The pre-processing of the detection of the first detection unit 111 has a low priority in terms of delay. Therefore, it is assumed that the pre-processing of the detection of the first detection unit 111 is performed by CPU 120 (the pre-processing unit 121).
When the first detection unit 111 identifies a label of an object in an frame and a location of a bounding box by detection, the first detection unit 111 predicts an area of the bounding box several frames ahead, for example, based on the history of the location of the bounding box, and outputs the predicted area of the bounding box the second detection unit 112. The second detection unit 112 identifies the label of the reflected object and the location of the bounding box of the object, in the predicted area of the bounding box.
The second detection unit 112 performs detection in the area of the bounding box predicted by the first detection unit 111, allowing both low latency and object detection accuracy with respect to object detection.
FIG. 9 is an ideal timing chart for the object detection device shown in FIG. 8. The numbers shown in FIG. 9 represent frame numbers. DL seconds is the time from when a frame is input to the GPU 110 until the second detection unit 112 starts processing the frame. DH seconds is the time for the pre-processing unit 121 to perform the pre-process of the detection by the first detection unit 111. The value of DH can vary. The processing time for the processing performed by the second detection unit 112 within one period is assumed to be constant at PL seconds. Similarly, the processing time for the processing performed by the first detection unit 111 within one period is assumed to be constant at PH seconds. The values of PL and PH are constants that can be obtained by approximately accurate estimation.
In the example shown in FIG. 9, the first detection unit 111 predicts the area of the bounding box one frame ahead and communicates the area to the second detection unit 112. The second detection unit 112 detects the object in the predicted area.

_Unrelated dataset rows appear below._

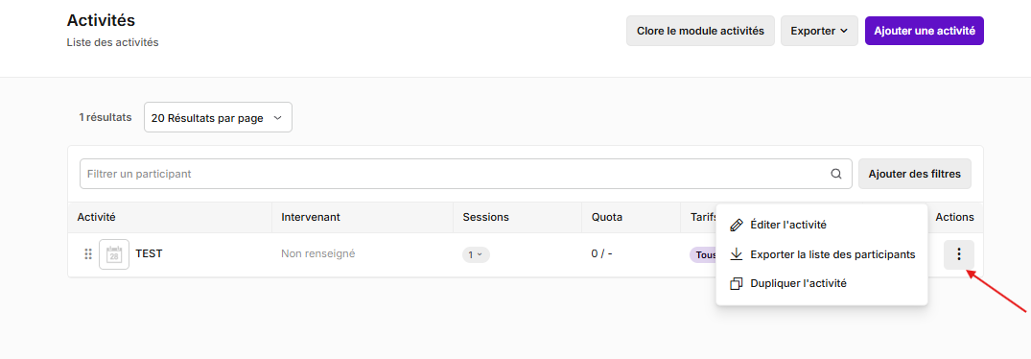Expand the sessions count pill showing 1
This screenshot has width=1031, height=359.
[x=476, y=254]
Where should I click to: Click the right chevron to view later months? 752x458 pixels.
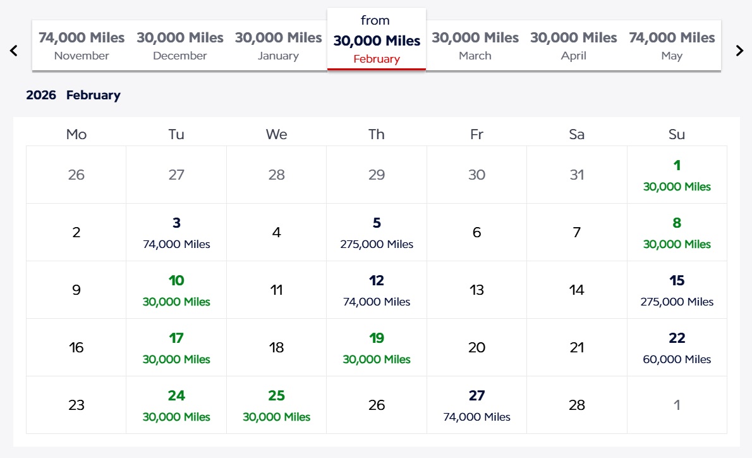click(739, 50)
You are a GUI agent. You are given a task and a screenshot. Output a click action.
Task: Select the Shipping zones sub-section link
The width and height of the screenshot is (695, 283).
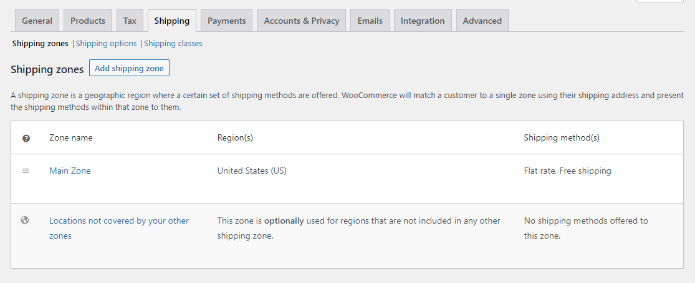point(41,44)
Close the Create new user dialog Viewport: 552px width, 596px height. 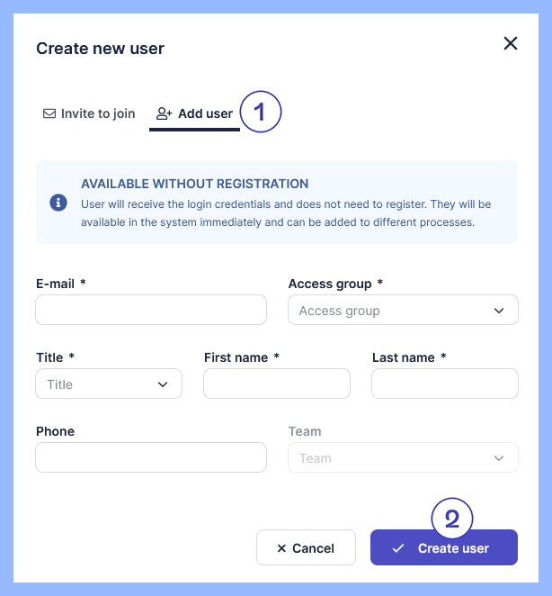(511, 43)
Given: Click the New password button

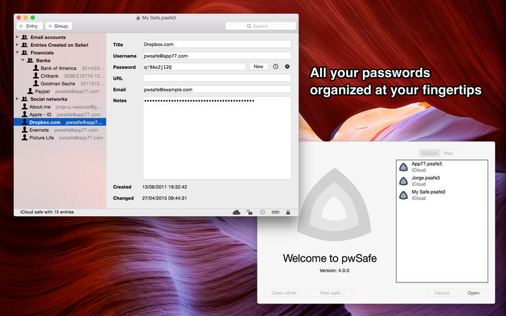Looking at the screenshot, I should [x=258, y=66].
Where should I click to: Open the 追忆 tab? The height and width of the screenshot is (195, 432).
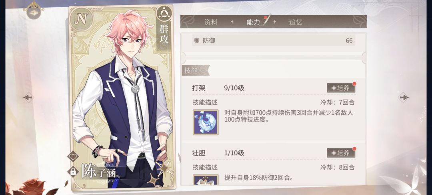(296, 22)
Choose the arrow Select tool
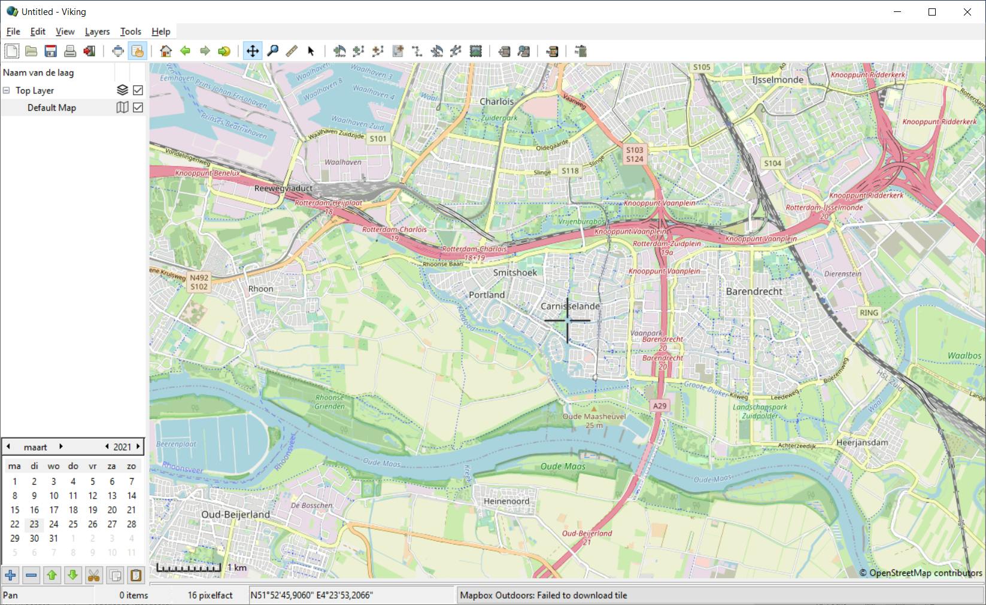Image resolution: width=986 pixels, height=605 pixels. point(311,51)
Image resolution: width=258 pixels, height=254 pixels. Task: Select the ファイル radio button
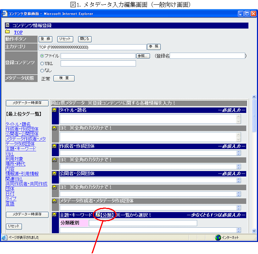click(x=42, y=56)
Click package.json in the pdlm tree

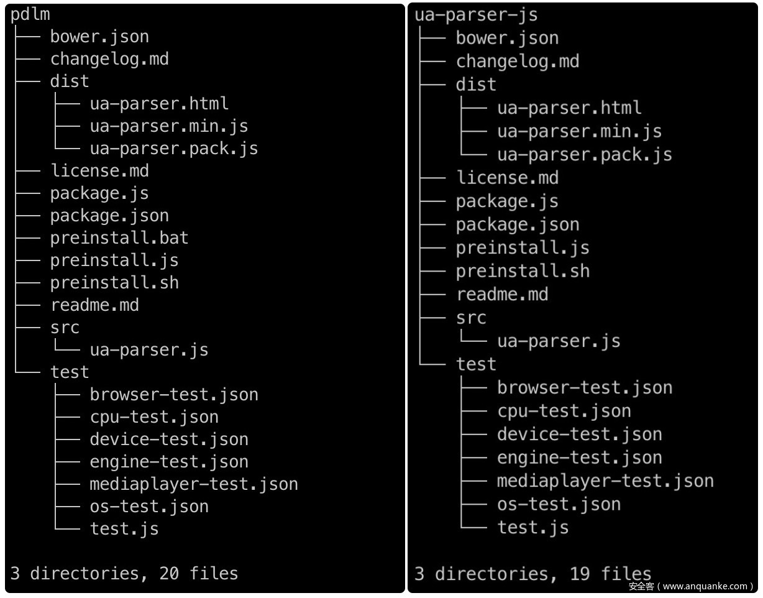click(109, 216)
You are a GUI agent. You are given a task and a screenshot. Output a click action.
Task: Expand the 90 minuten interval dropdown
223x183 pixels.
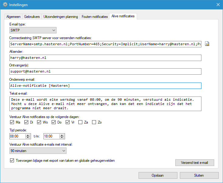click(38, 151)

In the ideal timing chart shown in FIG. 9, the object detection result is obtained by the second detection unit 112 after (DL+PL) seconds after the frame input.
FIG. 10 is a timing chart showing an example of a case in which pre-processing by the pre-processing unit 121 takes time. Since the pre-processing time is variable, there are cases in which pre-processing takes time.
As shown in FIG. 10, it is assumed that in the second period, the pre-processing takes time and the pre-processing time is DH′ seconds. Then, the end timing of the processing of the first detection unit 111, which started in the second period, is delayed. Here, the processing of the second detection unit 112 cannot interrupt, so in the third period, the processing of the second detection unit 112 starts at the end of the processing of the first detection unit 111. As a result, in the third period, the object detection result is obtained (α+PL) seconds after the frame input.
It is preferable that the time from the frame input to the end of processing by the second detection unit 112 is (DL+PL) seconds, as illustrated in FIG. 9.
Therefore, the purpose of present disclosure is to provide an object detection device, an object detection method, and an object detection program that can avoid delay of the end timing of the processing of the second detection unit.
An object detection device according to the present disclosure is an object detection device to which frames are input consecutively, comprising: a first detection unit that identifies a label of an object reflected in an input frame and a location of a bounding box of the object, and predicts an area of the bounding box in a frame input later than the frame based on history of the location of the bounding box of the same object; and a second detection unit that identifies the label of the reflected object and the location of the bounding box of the object, in the predicted area of the bounding box in the frame input later; wherein the first detection unit and the second detection unit share a hardware resource, wherein the object detection device comprises: an arbitration unit that, when frame input period is denoted as 1/F second, processing time of the first detection unit corresponding to one period is denoted as PH seconds, and processing time of the second detection unit corresponding to one period is denoted as PL seconds, controls turning on and off of a start prohibition flag which is to prohibit start of a processing of the first detection unit, based on 1/F, PH and PL, and wherein the first detection unit starts the processing when the start prohibition flag is off.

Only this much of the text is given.